--- Records for the exercise Enclosed Below ---
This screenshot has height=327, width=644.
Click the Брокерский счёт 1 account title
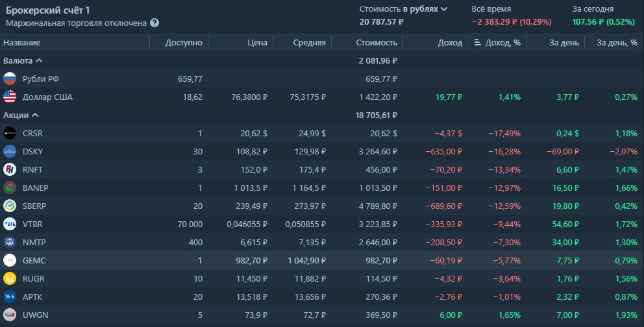point(47,10)
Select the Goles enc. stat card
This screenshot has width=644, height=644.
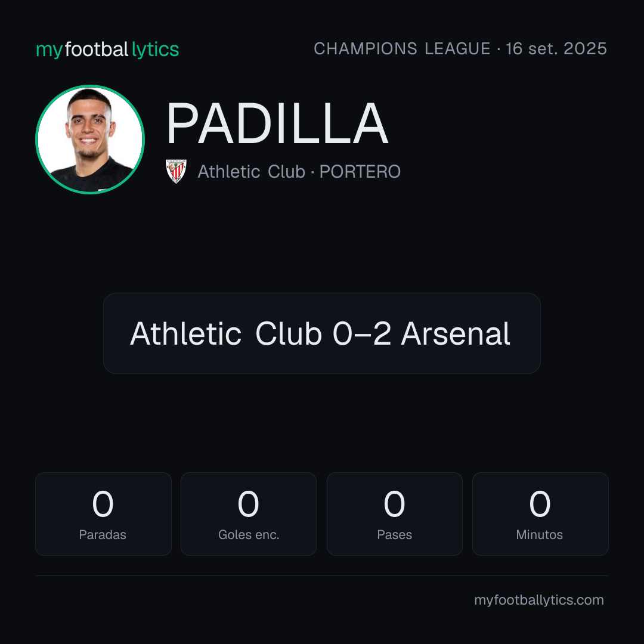pyautogui.click(x=249, y=514)
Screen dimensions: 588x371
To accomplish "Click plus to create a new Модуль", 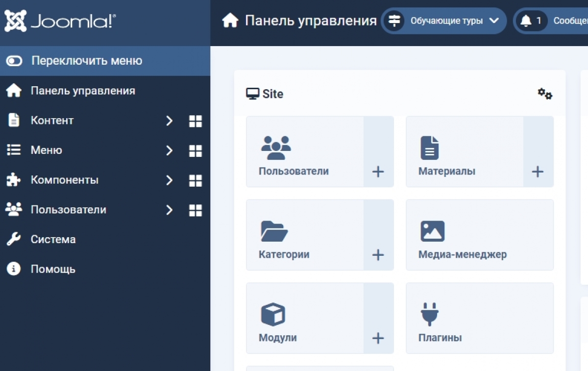I will coord(378,338).
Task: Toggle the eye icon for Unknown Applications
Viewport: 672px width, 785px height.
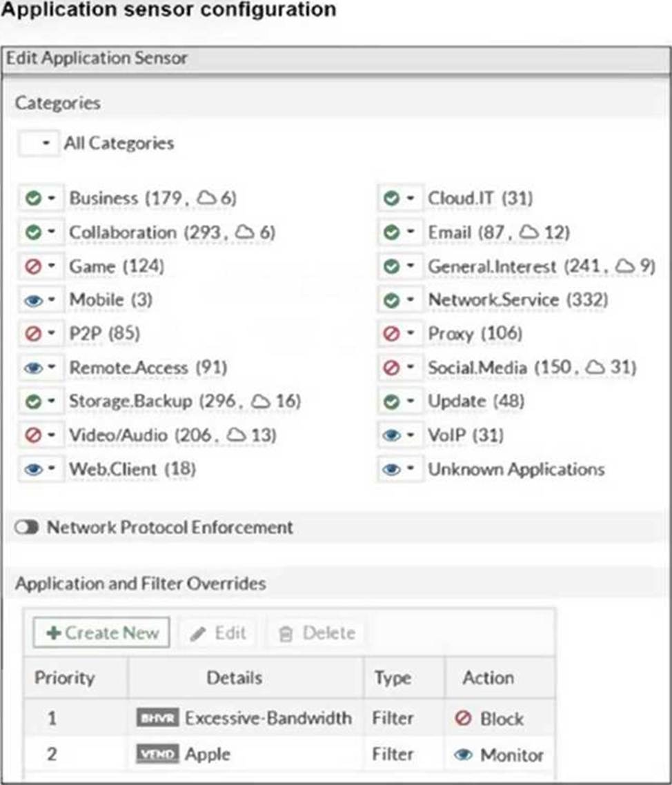Action: click(391, 469)

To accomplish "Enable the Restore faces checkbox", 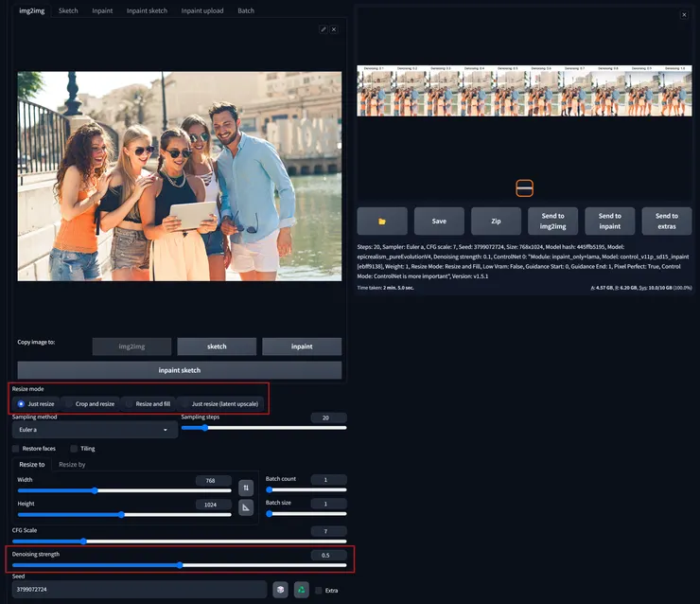I will click(16, 449).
--- End of Enclosed Records for the exercise ---
**Prompt:** Every line from the top of the material above through the line with "Screen dimensions: 588x371" should be duplicated exactly, please; leave out the pictures.

**Exercise result:**
This screenshot has height=327, width=644.
Click the Брокерский счёт 1 account title
point(47,10)
Select the Goles enc. stat card
This screenshot has width=644, height=644.
pyautogui.click(x=249, y=514)
Screen dimensions: 588x371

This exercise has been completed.